>> Start Selected passage
May 18, 2009

Netanyahu and Obama - let the tap-dance begin

The long-awaited meeting in Washington between President Barack Obama and Israeli Prime Minister Benjamin Netanyahu touched on a variety of sensitive issues between the two countries - including Iran, Israeli settlements on the West Bank, talks with Syria, a two-state solution to the Palestinian issue, and Hamas. I doubt anyone can claim that substantial progress has been made, nor that any is likely to be made in the near future.

The talks are not without some movement, however. Just prior to the meeting, President Obama stated that he now understands why Israel considers Iran's nuclear weapons program to be an existential threat. That said, I am not sure which American intelligence officers or Israeli officials the President has been talking to, but this has been the primary Israeli mantra since at least 2006 - it has been inescapable.

I was in Israel in 2006 after the conflict with Hizballah, and again this year during and after the conflict in Gaza - if you have had any contact at all with any Israeli official, you cannot escape the conclusion that Israel regards Iran as its primary threat, probably the most serious threat since the nation was created in 1948. Obama's epiphany sounds like a "this just came to my attention, and I have my best people working on it" ploy - a tactic to restart the clock on addressing Israeli concerns.
>> End Selected passage
>> Start Data rows
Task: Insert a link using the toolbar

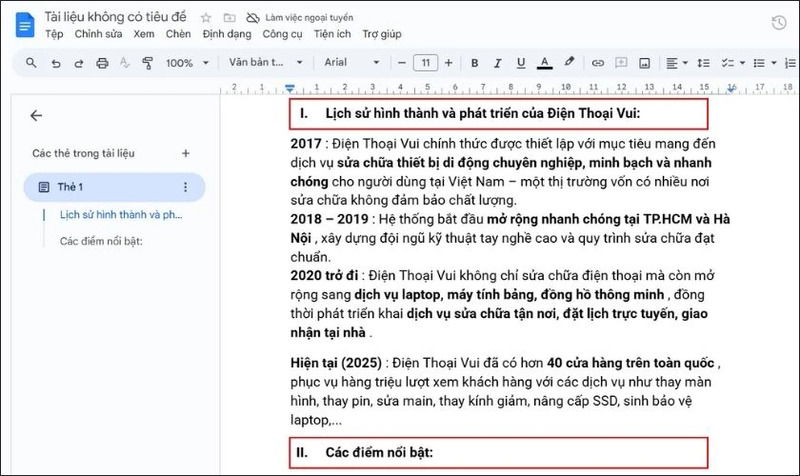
>> End Data rows
>> Start Data rows
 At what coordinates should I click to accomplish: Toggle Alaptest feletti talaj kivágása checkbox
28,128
>> End Data rows
== Objective ==
List every issue that the commentary on the Netanyahu and Obama meeting says the talks touched on.

== Exercise response ==
- Iran
- Israeli settlements on the West Bank
- Talks with Syria
- A two-state solution to the Palestinian issue
- Hamas